The last time Lucius saw his son, he was the epitome of a vital, masculine Roman. Lucius felt a heavy weight in his heart that Marcellus, who had shown so much promise, had fallen to the wiles of a foreign sorceress. He had hoped his son would not claim the ill fate of his forefathers. The memory of Mark Antony—the ultimate soldier’s commander, charismatic and strategic—had been erased from Rome’s history by the act of damnatio memoriae. Iullus Antonius—a poet and shrewd politician—had been branded a traitor for his treasonous adultery with Julia, the married daughter of Emperor Augustus.
No father could have hoped so much for his son as Lucius had for Marcellus.

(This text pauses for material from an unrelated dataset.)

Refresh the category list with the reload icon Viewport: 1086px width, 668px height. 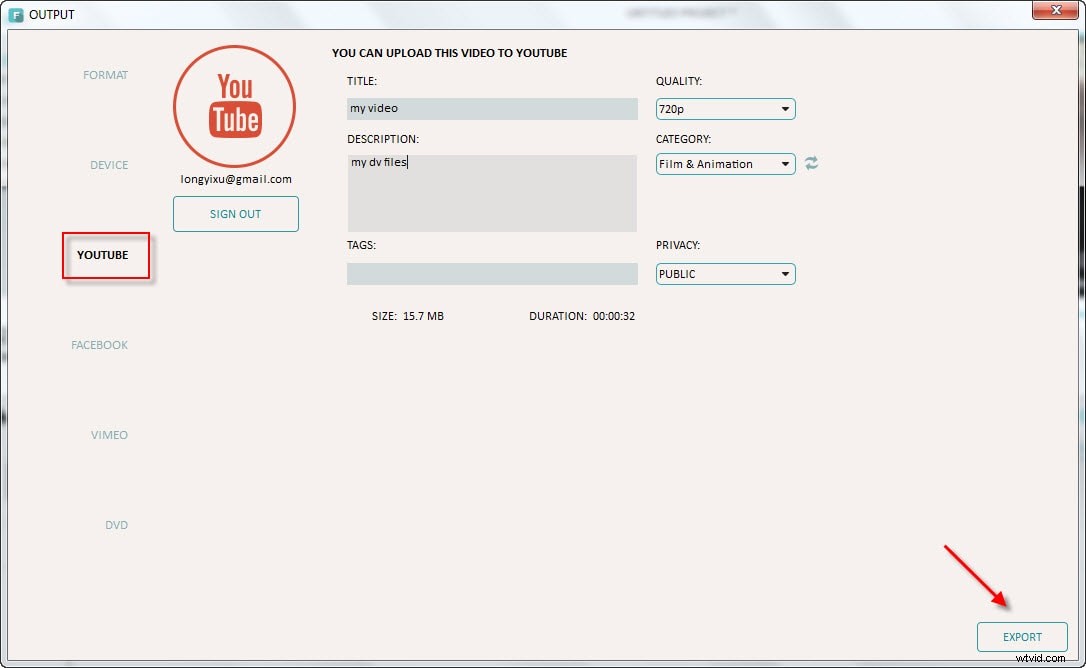(x=811, y=163)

Nevertheless, his son chose the same self-destructive path that had brought his great forefathers down.
A woman!
Lucius recalled that fateful day, as if it were yesterday when he had to say good-bye to his father, Iullus. How could he have anticipated his father’s precipitous fall from grace?

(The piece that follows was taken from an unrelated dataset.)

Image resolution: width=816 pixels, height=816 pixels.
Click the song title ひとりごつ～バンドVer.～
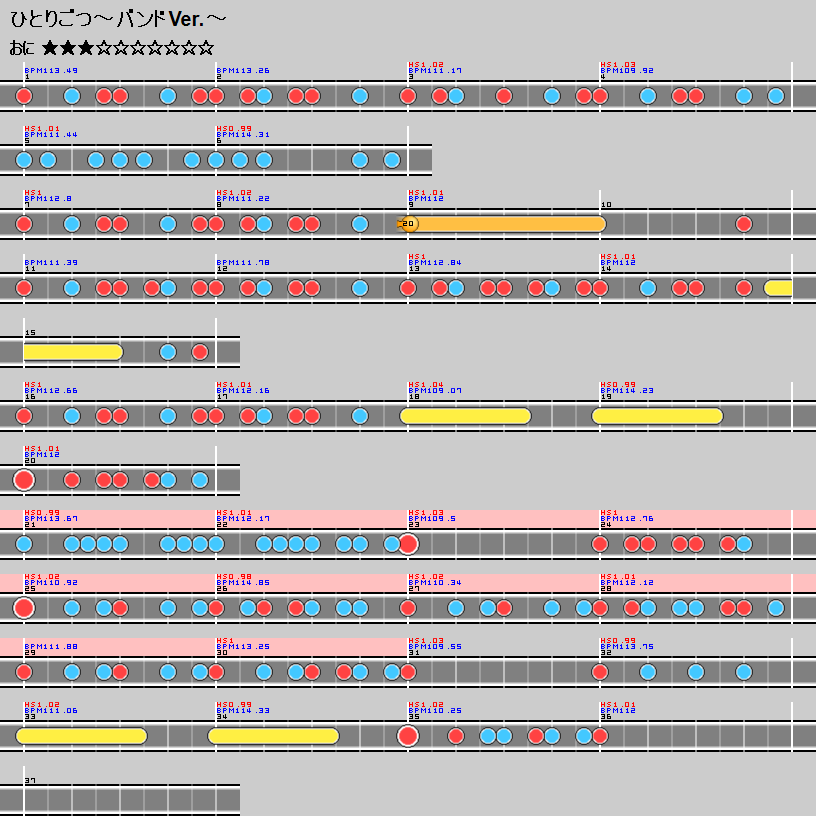[118, 18]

Iullus had risen to the upper political echelon and was beloved by Rome and Augustus, who treated him more like a son. Lucius’s own mother, Marcella, was the daughter of Augustus’s sister, Octavia. Marcella bore three children with Iullus, Lucius being the eldest. Iullus had always been a dutiful husband and father.
Or so Lucius believed.
As an eighteen-year-old man at the time, Lucius refused to believe the rumors that his father was having an affair with Julia. Tears now formed in his eyes as he recalled escorting his mother to view the corpse. Iullus had been a striking man, but the bluish tint of his corpse would forever haunt Lucius. The wiles of a powerful woman had brought his father down and shattered his own dreams of sharing political fortunes with the imperial power. Banished as a pariah to Gaul, Lucius had suffered for the sins of his forefathers.
And now, to Lucius’s regret, Marcellus had also lost reasoning to a passion for a foreign whore. He couldn’t take the blame for his rebellious, head-strong son foolishly entering King Amren’s den of wolves to be devoured. It was, after all, the king’s daughter who had bewitched Marcellus and lured him to her dangerous shores where he willingly risked his life to save hers. Lucius would never forgive Marcellus for deceiving and betraying him.

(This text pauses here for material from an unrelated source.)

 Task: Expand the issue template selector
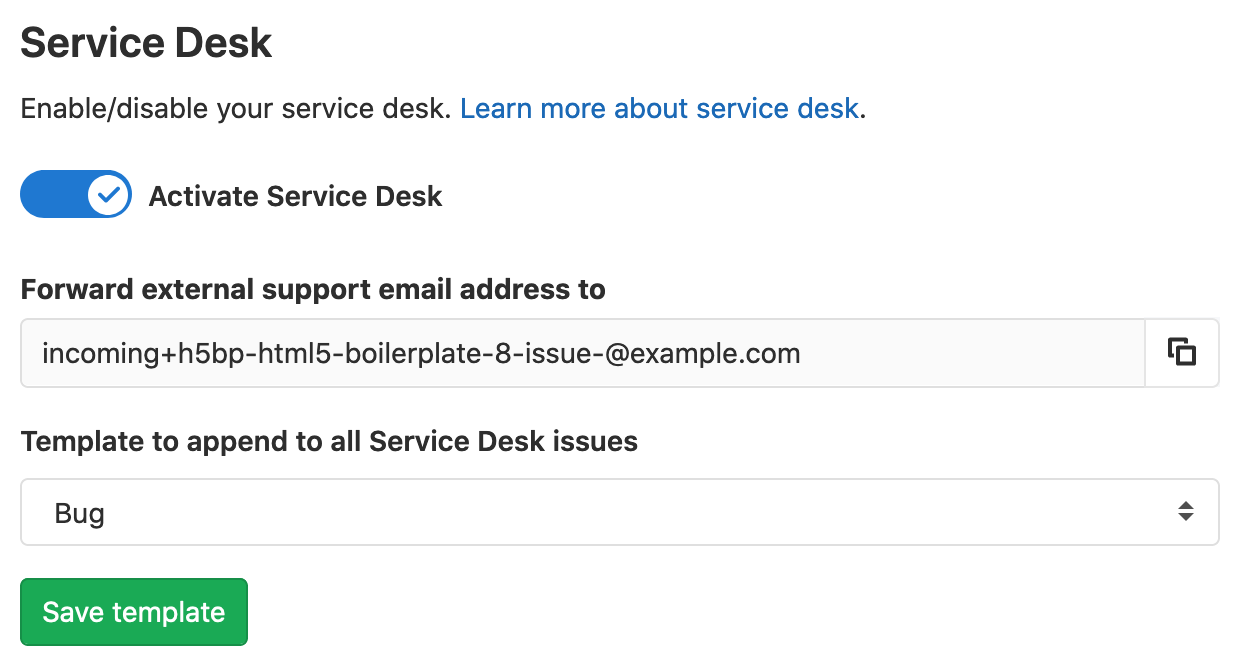coord(620,512)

And now it had come to this.
He had bartered a deal with a demon to rescue Marcellus. The monstrous-faced Marrock now awaited him outside so that together they could devise the final scheme for destroying King Amren.
Marcellus’s anguished cry, “Father, where am I?” pulled Lucius out of his contemplation. He knelt beside his son, lying restlessly on the cot, and stroked his forehead as he had once done when Marcellus was a little boy and looked up to him as a role model.
“You are safe with me, son,” Lucius said, his hand trembling with mixed emotions of guilt and hate.